Gli porse i suoi saluti e salutatolo se ne andò nella notte.

Arrivo a Roma.

Verso le 21 arrivò da Zaniboni Quaglia con tutto l’occorrente per la partenza. Sbrigarono assieme gli ultimi preparativi e dopo mezz’ora erano già in macchina.

Zaniboni neppure gli accennò della visita ma si limitò ad osservarlo: appariva veramente troppo sicuro nel suo continuo sorriso ma ormai non era più possibile fermarsi su quei dubbi: molto era stato giocato e il tempo non permetteva di tergiversare su sospetti che avevano troppo poche fondamenta.

Senza alcun incidente arrivarono a Roma la sera del giorno seguente. Presero alloggio in una camera di via Pia.

Anche l’Ursella la sera del 2 novembre partiva in treno per Roma, giungendovi la notte del 3. Pure egli non aveva trovata migliore risoluzione che quella di continuare ad agire fiducioso, più che altro, nella sicurezza dello Zaniboni.

Uscito dalla stazione, s’avviò cauto nelle vicinanze di piazza Colonna. Entrò all’”albergo dei portoghesi” ed osservò per un momento le poche facce che gli stavano d’intorno: erano tutti pacifici romani.

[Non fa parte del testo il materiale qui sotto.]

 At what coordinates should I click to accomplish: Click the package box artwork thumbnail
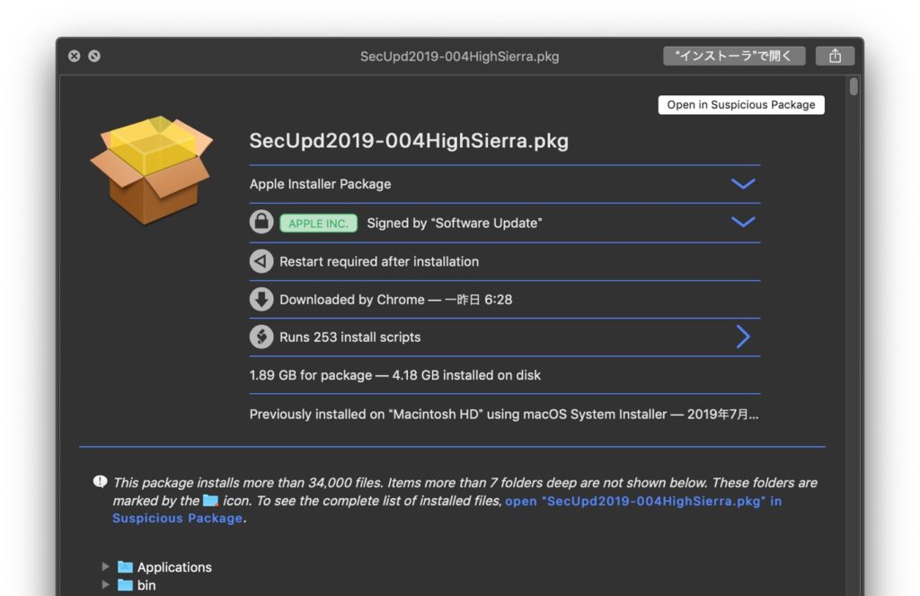[x=150, y=171]
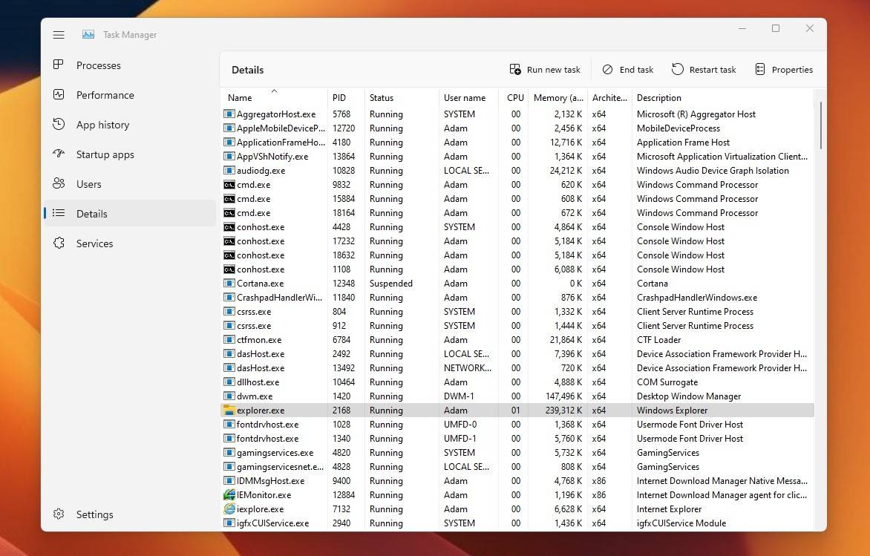View App history via its clock icon
This screenshot has height=556, width=870.
tap(59, 125)
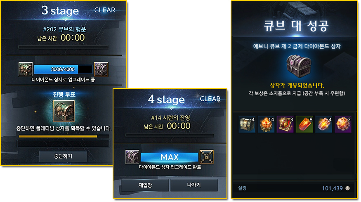The width and height of the screenshot is (361, 202).
Task: Click the 재입장 button
Action: 145,185
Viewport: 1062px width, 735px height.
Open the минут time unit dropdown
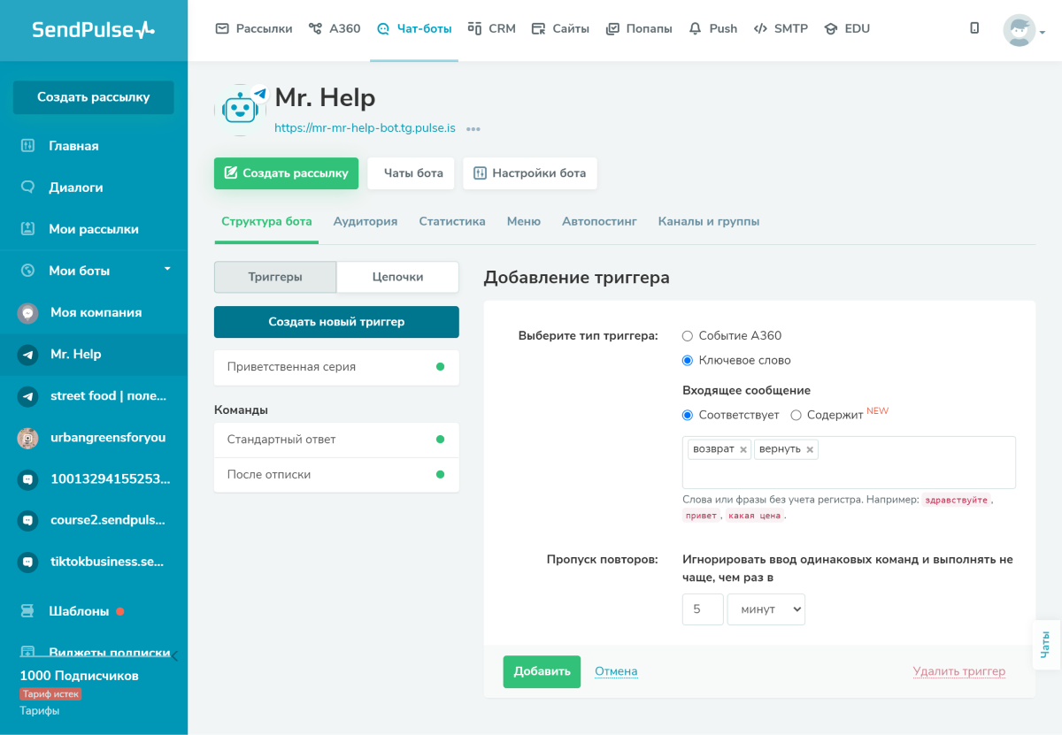click(766, 609)
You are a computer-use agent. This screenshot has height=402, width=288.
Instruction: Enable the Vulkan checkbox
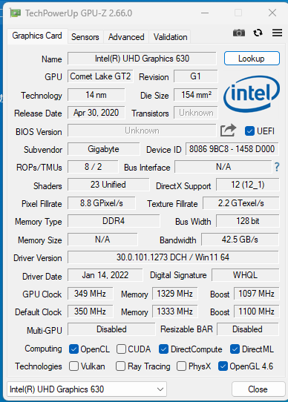coord(73,366)
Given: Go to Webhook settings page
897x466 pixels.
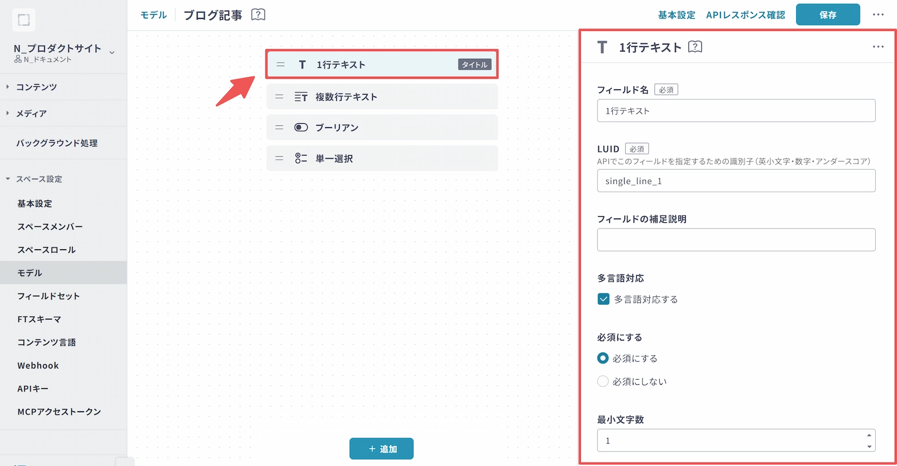Looking at the screenshot, I should pos(38,366).
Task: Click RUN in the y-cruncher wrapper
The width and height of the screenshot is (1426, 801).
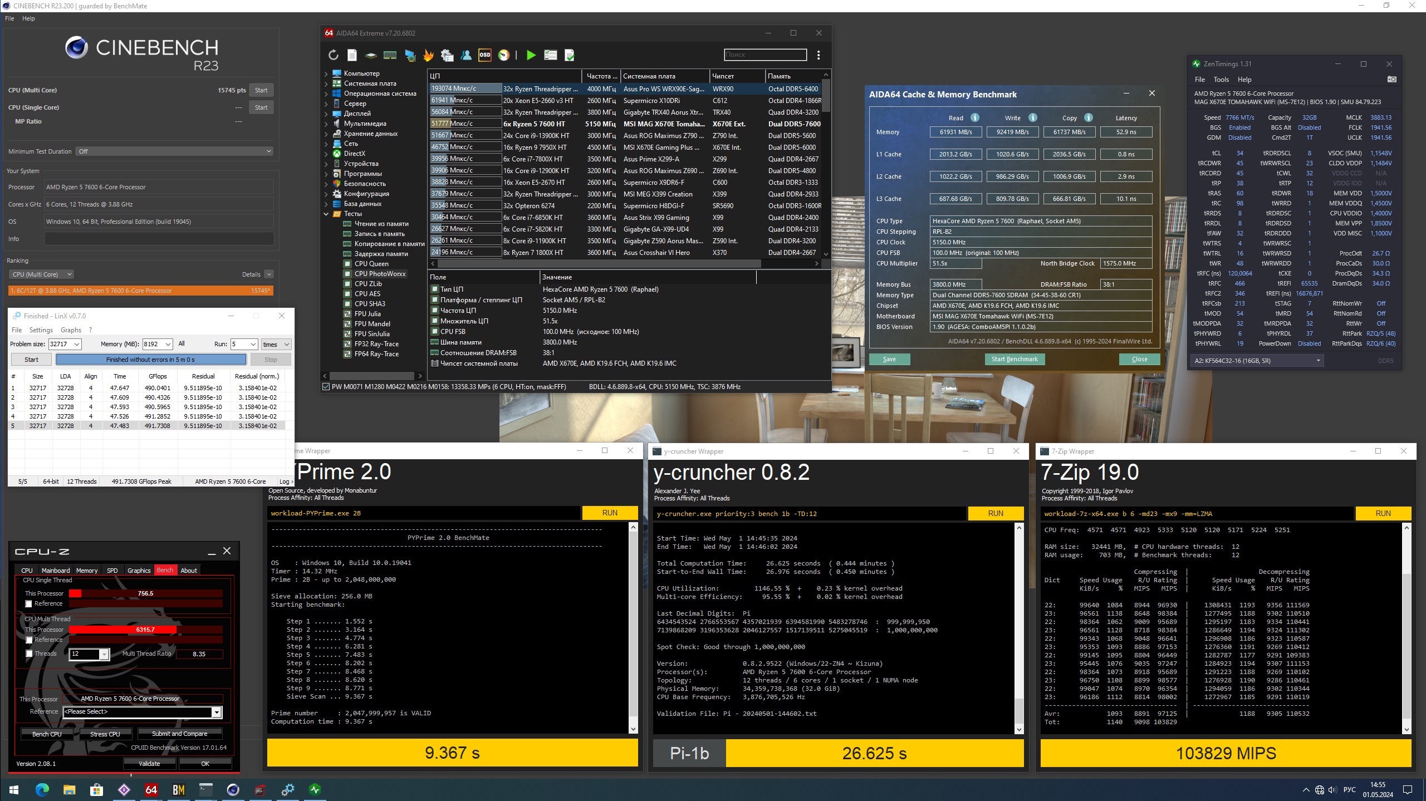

S’avvicinò allora alla padrona e le ordinò la cena e una camera porgendole la carta d’identità: Cragnolino Arturo.

Non fu vana tutta questa sua preoccupazione: la polizia, infatti, era stata sguinzagliata in tutti i dintorni di piazza Colonna perché era già in conoscenza che in nottata doveva arrivare il signor Angelo Ursella “venuto a Roma per affari inerenti all’attentato”. E di lui sapeva le più dettagliate caratteristiche: basso occhi grigi ed anche il modo di parlare. Ignorava però che l’Ursella era molto accorto. Eppure era il primo che bisognava pigliare: gli altri bastava arrestarli in seguito: quanto a Zaniboni, poi, non aveva più alcuna via di scampo “anche se gli era vicino il suo segretario che aveva giurato di aiutarlo in ogni frangente”.

L’Ursella si fece portare in camera la cena che consumò rapidamente. Estrasse i telegrammi e, col cifrario accanto, compilò “Mussolini morto – occupare ogni centro vitale”.

Questo era il testo reale che molte città d’Italia attesero invano il giorno seguente.

Dopo aver nascosto i telegrammi si sdraiò sul letto ad attendere che passasse la più lunga notte della sua vita.